DAFTAR TUGAS:
a) Cocokkan tiap pernyataan ini dengan teks tentang inspirasi. Jawab ya atau tidak, lalu kutip kata-kata teks yang menentukan: (i) Dostoyevski mendapat inspirasi dari berita di koran; (ii) MH berangkat ke perpustakaan untuk berburu inspirasi; (iii) WH menganggap cara mendapat inspirasi bisa diterapkan seperti rumus matematika.
b) Ketik ulang tanpa perubahan bagian teks tentang inspirasi yang dibuka dengan kata-kata berisi "Sunday, February 29, 2004" dan ditutup dengan "jejak kenangan baru.".
c) Sambung teks tentang inspirasi mulai setelah kalimat terakhirnya.

TEKS YANG DIBERIKAN:

════════

<$BlogRSDURL$>

Sunday, February 29, 2004

From: MH
To: WH
Subject: RE: Sekarat! atas nama inspirasi
Date: Tue, 24 Feb 2004 18:29:35 +0700
X-Mailer: Internet Mail Service (5.5.2653.19)

Sahabat WH:

Konon kabarnya, bagi kita penulis apak ini, kuliah dan sekolah adalah ladang
inspirasi yg tak pernah habis. Kau, aku, menceburkan diri ke kancah tanpa
debu bernama : kampus, ku yakin menyertakan juga alasan untuk berburu
inspirasi, sejarah, manusia baru, identitas , jejak kenangan baru.

Karenanya, aku berangkat saat ini menuju kampus, untuk berburu hal yang satu
itu. Tentu tanpa merasa lelah, digurui atau apalah. kampus menjelma menjadi
agenda raksasa yang setiap hari ditulisi tanpa lelah. Selalu baru. Selalu
asyik untuk dijaring..

Ta'zim,
-MH_
From: WH
To: MH
Subject: Sekarat! atas nama inspirasi
Date: Tue, 24 Feb 2004 17:40:23 +0700
X-Mailer: Sylpheed version 0.8.9 (GTK+ 1.2.10; i386-redhat-linux-gnu)

MH sahabatku:

inspirasi kabarnya bisa datang dari mana saja. bahkan karya-karya besar bisa datang dari inspirasi yang sederhana. konon kabarnya, kalau tidak salah ingat, Fyodor Dostoyevski sastrawan legendaris dari Rusia, juga beroleh inspirasi dari berita-berita di koran.

Namun, aku ras tidak pantas lah membicarakan karya-karya besar. (Siapa sih saya?) Maka, mari membicarakan inspirasi. Mencarinya dan menemukannya.

Apakah perlu, atas nama mencari inspirasi, seorang penulis berlapar-lapar? Mungkin saja. Tergantung seberapa besar penulis itu menginginkan inspirasi. Meski, kuduga, penulis yang kehilangan inspirasi lalu kehilangan kemampuan menulis bisa juga terlapar-lapar tanpa keinginannya. (ini namanya resiko pekerjaan bung! Occupational hazard, kalau kata orang-orang berbahasa inggris).

Lalu, darimana datangnya inspirasi buat kita-kita ini (yang berpretensi jadi penulis). Aku rasa, inspirasi paling mudah didapatkan dari kehidupan sehari-hari dan kisah-kisah di masa lalu. Comot sedikit dari apa yang sudah dilewati, tambahkan imajinasi, lalu *crot* jadi!

Sayangnya, itu bukan rumus matematika yang bisa langsung diaplikasikan pada angka. Yang namanya otak manusia itu pasti akan menghadapi tumbukan-tumbukan yang (bisa jadi) akan mematikan inspirasi yang sudah masuk.

════════

DATA MENTAH:

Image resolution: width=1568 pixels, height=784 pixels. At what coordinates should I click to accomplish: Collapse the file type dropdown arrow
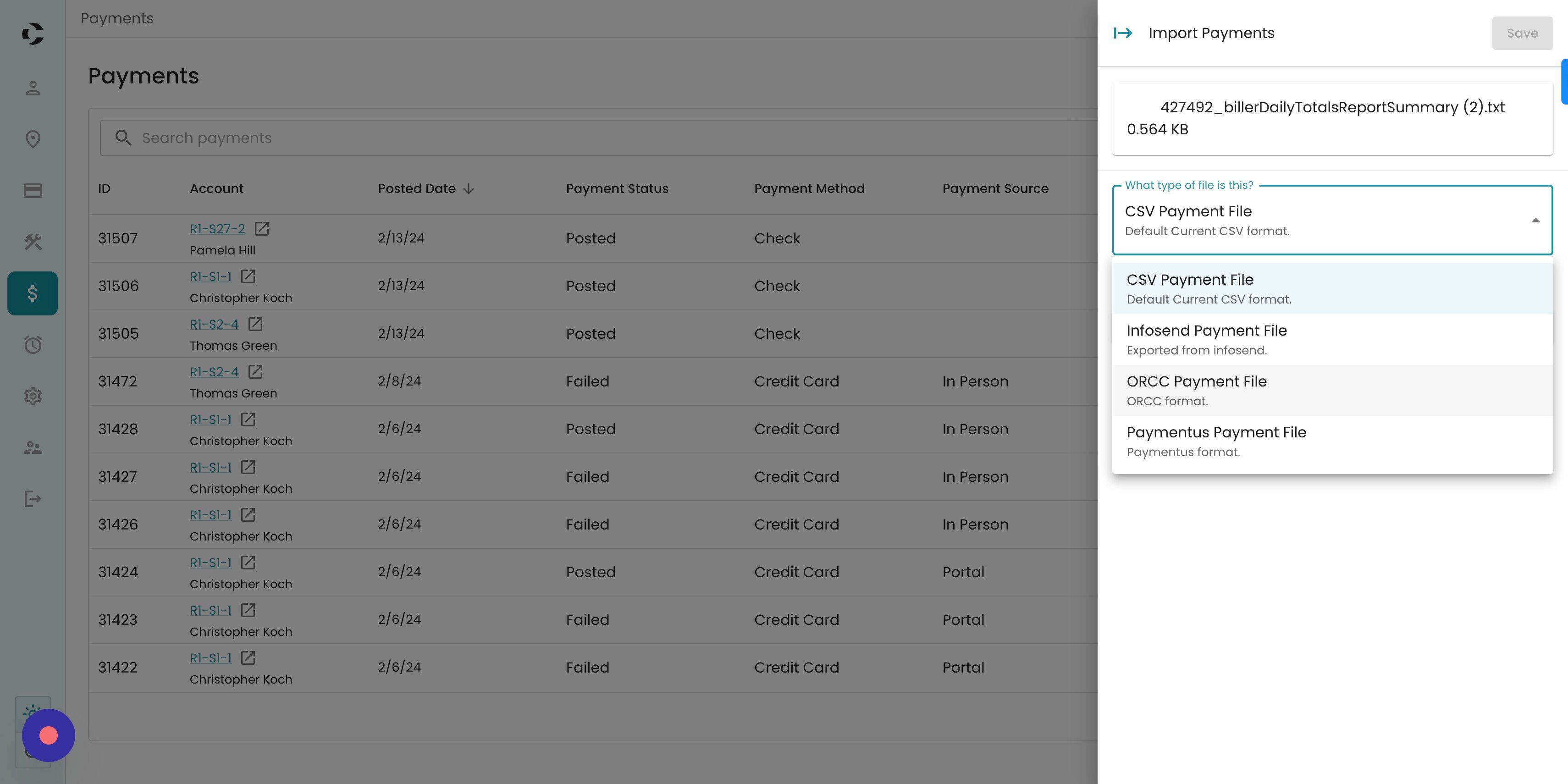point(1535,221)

════════

SEBAGAI JAWABAN:
a)
(i) Ya: "Fyodor Dostoyevski sastrawan legendaris dari Rusia, juga beroleh inspirasi dari berita-berita di koran."
(ii) Tidak: "aku berangkat saat ini menuju kampus, untuk berburu hal yang satu itu."
(iii) Tidak: "Sayangnya, itu bukan rumus matematika yang bisa langsung diaplikasikan pada angka."

b)
Sunday, February 29, 2004

From: MH
To: WH
Subject: RE: Sekarat! atas nama inspirasi
Date: Tue, 24 Feb 2004 18:29:35 +0700
X-Mailer: Internet Mail Service (5.5.2653.19)

Sahabat WH:

Konon kabarnya, bagi kita penulis apak ini, kuliah dan sekolah adalah ladang
inspirasi yg tak pernah habis. Kau, aku, menceburkan diri ke kancah tanpa
debu bernama : kampus, ku yakin menyertakan juga alasan untuk berburu
inspirasi, sejarah, manusia baru, identitas , jejak kenangan baru.

c)
Lalu bagaimana caranya? Loh, tentunya tidak ada yang namanya instant solution. Mungkin satu-satunya yang bisa dilakukan hanyalah menenangkan pikiran. melancong, jalan-jalan, sholat di sebuah mesjid yang aneh (misalnya sengaja menyesatkan diri di sebuah area lalu menemukan tempat sholat) dan lain sebagainya. itu semua bisa jadi sarana menenangkan kepala, lalu ketika isi otak agak tenang inspirasi akan mudah dicerna.

Siapa sih aku yang menggurui begitu nadanya? He he he he. tentunya tidak bermaksud menggurui, hanya sekedar ingin memancing inspirasi.

Salam,

WH

Saturday, February 21, 2004

From: MH
To: WH
Subject: RE: Penghargaan
Date: Wed, 18 Feb 2004 15:52:21 +0700
X-Mailer: Internet Mail Service (5.5.2653.19)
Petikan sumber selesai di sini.